Physicians, judges, teachers, and agents in many other settings differ systematically in the decisions they make when faced with similar cases. Standard approaches to interpreting and exploiting such differences assume they arise solely from variation in preferences. We develop an alternative framework that allows variation in preferences and diagnostic skill and show that both dimensions may be partially identified in standard settings under quasi-random assignment. We apply this framework to study pneumonia diagnoses by radiologists. Diagnosis rates vary widely among radiologists, and descriptive evidence suggests that a large component of this variation is due to differences in diagnostic skill. Our estimated model suggests that radiologists view failing to diagnose a patient with pneumonia as more costly than incorrectly diagnosing one without, and that this leads less skilled radiologists to optimally choose lower diagnostic thresholds. Variation in skill can explain 39% of the variation in diagnostic decisions, and policies that improve skill perform better than uniform decision guidelines. Failing to account for skill variation can lead to highly misleading results in research designs that use agent assignments as instruments.
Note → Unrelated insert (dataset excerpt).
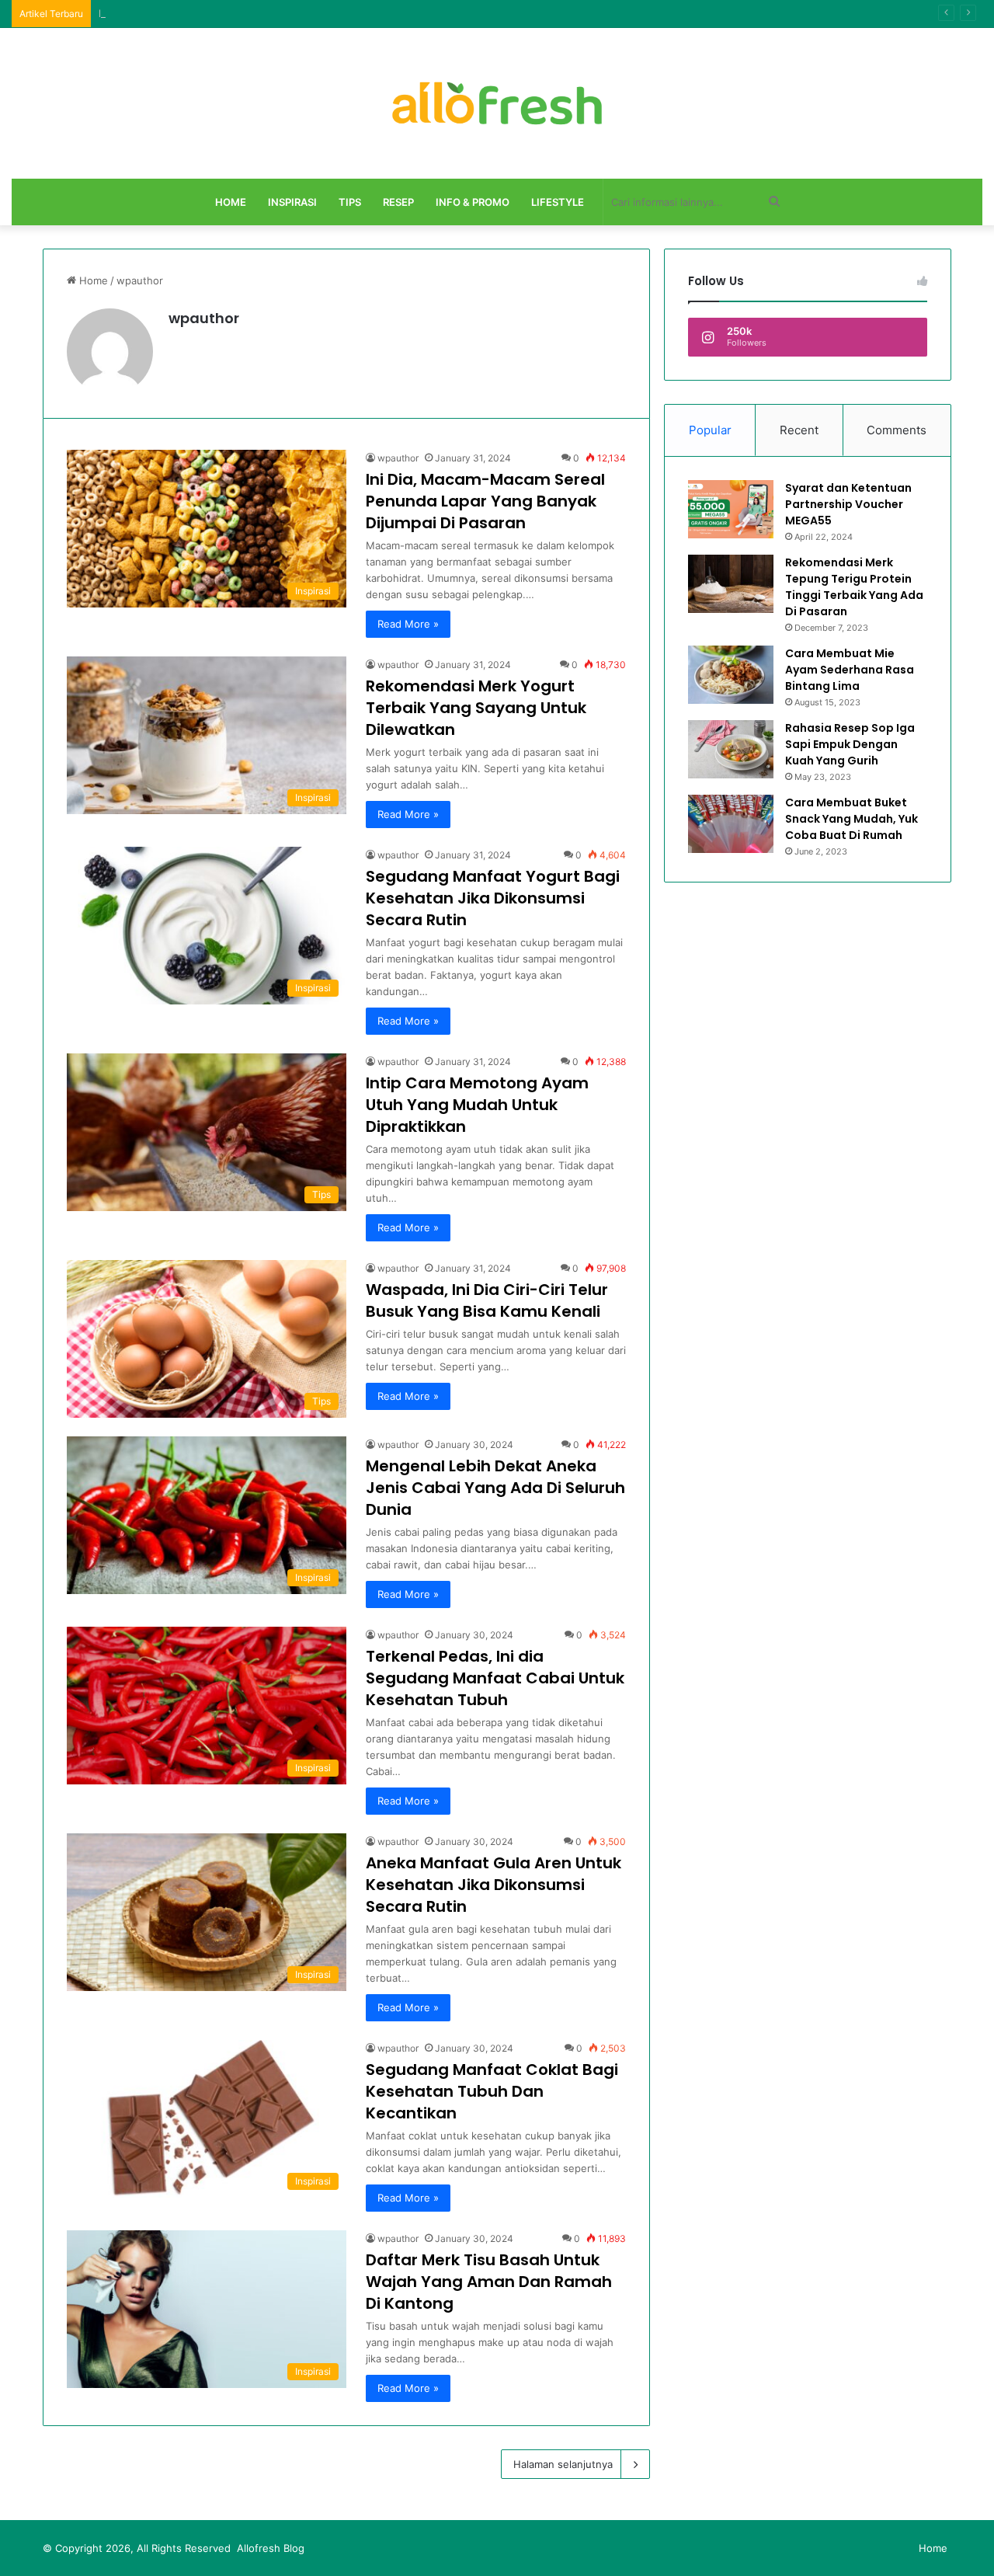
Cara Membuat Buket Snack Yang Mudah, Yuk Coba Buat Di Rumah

Trends in the Diffusion of Misinformation on Social Media (with Hunt Allcott and Matthew Gentzkow). Research and Politics, 6(2).  April 2019.

[Abstract]

In recent years, there has been widespread concern that misinformation on social media is damaging societies and democratic institutions. In response, social media platforms have announced actions to limit the spread of false content. We measure trends in the diffusion of content from 569 fake news websites and 9540 fake news stories on Facebook and Twitter between January 2015 and July 2018. User interactions with false content rose steadily on both Facebook and Twitter through the end of 2016. Since then, however, interactions with false content have fallen sharply on Facebook while continuing to rise on Twitter, with the ratio of Facebook engagements to Twitter shares decreasing by 60%. In comparison, interactions with other news, business, or culture sites have followed similar trends on both platforms. Our results suggest that the relative magnitude of the misinformation problem on Facebook has declined since its peak.

Work in Progress

Bundling and Streaming in Video Entertainment (with Matthew Gentzkow and Ali Yurukoglu). 

[Abstract]

Over the last decade, market share in video entertainment services has shifted from traditional cable bundles towards direct-to-consumer (DTC) streaming services such as Netflix and Disney+. This paper examines the effect of such a shift on consumers and firm profits using a model of viewership and subscription choice by consumers together with content pricing and content investment by firms. We estimate the model using data on viewership, subscription market shares, pricing, content availability, and content expenditures. Using data up to 2017, prior to the launch of multiple major streaming services, the model predicts well the market share of new streaming services that entered by 2023. We use the estimated model to explain why some niche streaming services have not been successful, to predict the effect of moving NFL telecasts to Netflix, and to predict that an equilibrium featuring bundles of streaming services results in a superior welfare outcome than a balkanized equilibrium of only individual streaming services.